Spotlight for Career Services Professionals, January 18, 2012
Engagement and assessment: These two areas present key challenges for most career services offices. Although Le Moyne College is not immune to these challenges, it has been trying to meet them head-on.
Mark Schappert, Le Moyne’s associate director of career services, says the foundation of the first challenge—to engage, teach, and advise students who could benefit from the office’s career development resources and programming—is based more on the percentage of students the career services office reaches.
“If we don’t just count numbers of appointments or workshop attendees, but looked at percentage of the target population we engage, we are far from our goal of advancing the career development of most of our students,” Schappert explains.
He notes that the second challenge relates to knowing what students learn from career services and providing some evidence of that learning.
“Our traditional approaches to career development alone—individual appointments and group workshops—lack structure and are piecemeal,” he says. “They are largely reactive, weak in incentives, and lack student accountability, unlike graded academics. These approaches are still largely event or activity focused rather than outcomes focused.”
Le Moyne’s career services office took two major steps to address these challenges. First, it began partnering with others—department heads, faculty, deans, and program directors—who see the value of career readiness programs and who can encourage or require students to become engaged with career services. For example, the division of management and its dean are working with career services to launch a new career development program for all undergraduate business-related majors. The program will lay out a required four-year sequence of online and workshop learning.
Despite challenges, including a realignment in reporting lines, Schappert notes that the benefits of the outreach are worth the extra effort.
“Partnering with others has been very helpful,” he says. “I think it’s very hard for career services to get the results we want by ourselves.”
Technological integration has also been a boon to career readiness preparedness and assessment efforts.
“It occurred to me that e-learning and learning portfolios were great newer tools that could potentially strengthen our overall approach to student career development,” Schappert says.
In 2009, he helped create a comprehensive online student career development system to address major areas associated with career development, such as self-assessment, career exploration, job-search skill development, graduate school applications, and more.
“We use our online career development system to record what transpired and what students got out of it,” Schappert explains. “It’s also like a toolbox. It holds all kinds of career development instruments, resources, information, and guidance, and puts them in one place.”
The system is designed to be used by students throughout their undergraduate college careers, ideally beginning in their first year. Career services staff can access student accounts to review student input, assess progress, and provide feedback.
Early results have been positive: In the first pilot, which used first-year students, documented learning outcomes in the four identified areas—such as “Students will be able to identify and briefly describe their top three Holland types and code”—ranged from 73 percent to 78 percent.
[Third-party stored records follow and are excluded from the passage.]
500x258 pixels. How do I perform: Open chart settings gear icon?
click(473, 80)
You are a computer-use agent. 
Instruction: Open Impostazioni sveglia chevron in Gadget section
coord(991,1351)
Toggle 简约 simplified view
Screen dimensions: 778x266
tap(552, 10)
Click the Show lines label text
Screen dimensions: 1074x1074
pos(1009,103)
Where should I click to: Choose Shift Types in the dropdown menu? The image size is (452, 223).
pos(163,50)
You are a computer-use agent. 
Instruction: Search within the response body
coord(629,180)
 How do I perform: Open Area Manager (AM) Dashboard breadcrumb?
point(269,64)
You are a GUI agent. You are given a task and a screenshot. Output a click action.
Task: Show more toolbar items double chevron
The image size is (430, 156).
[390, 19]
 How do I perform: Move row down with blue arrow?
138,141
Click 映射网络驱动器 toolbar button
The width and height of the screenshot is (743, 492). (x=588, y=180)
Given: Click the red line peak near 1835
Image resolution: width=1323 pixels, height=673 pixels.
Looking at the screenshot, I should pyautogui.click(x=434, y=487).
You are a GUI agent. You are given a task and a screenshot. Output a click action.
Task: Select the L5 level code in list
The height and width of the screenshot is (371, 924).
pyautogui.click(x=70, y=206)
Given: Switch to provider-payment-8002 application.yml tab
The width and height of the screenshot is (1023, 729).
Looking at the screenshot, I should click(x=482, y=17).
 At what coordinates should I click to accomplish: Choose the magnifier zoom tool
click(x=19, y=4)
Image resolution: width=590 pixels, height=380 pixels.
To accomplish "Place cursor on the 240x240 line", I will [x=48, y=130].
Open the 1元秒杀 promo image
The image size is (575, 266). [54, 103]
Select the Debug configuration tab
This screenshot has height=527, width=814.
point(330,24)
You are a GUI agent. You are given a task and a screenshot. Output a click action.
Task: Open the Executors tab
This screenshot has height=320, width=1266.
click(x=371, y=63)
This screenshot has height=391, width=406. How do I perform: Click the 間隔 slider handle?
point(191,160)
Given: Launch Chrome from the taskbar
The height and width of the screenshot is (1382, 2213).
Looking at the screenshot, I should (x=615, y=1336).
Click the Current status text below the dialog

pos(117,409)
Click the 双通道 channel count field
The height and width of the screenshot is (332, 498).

In the second pilot, completed in 2010-11, students were required to complete specific modules, and more than 90 percent used the system to do so and demonstrated attainment of at least three basic resume guidelines.
Since the pilots, other academic departments have approached career services about partnering.
“We’re called career services, but ‘services’ doesn’t have anything to do with outcomes; it has to do with output,” Schappert says. “We’re trying to advance the idea of not just focusing on what we put out, but on the impact we have on our students.”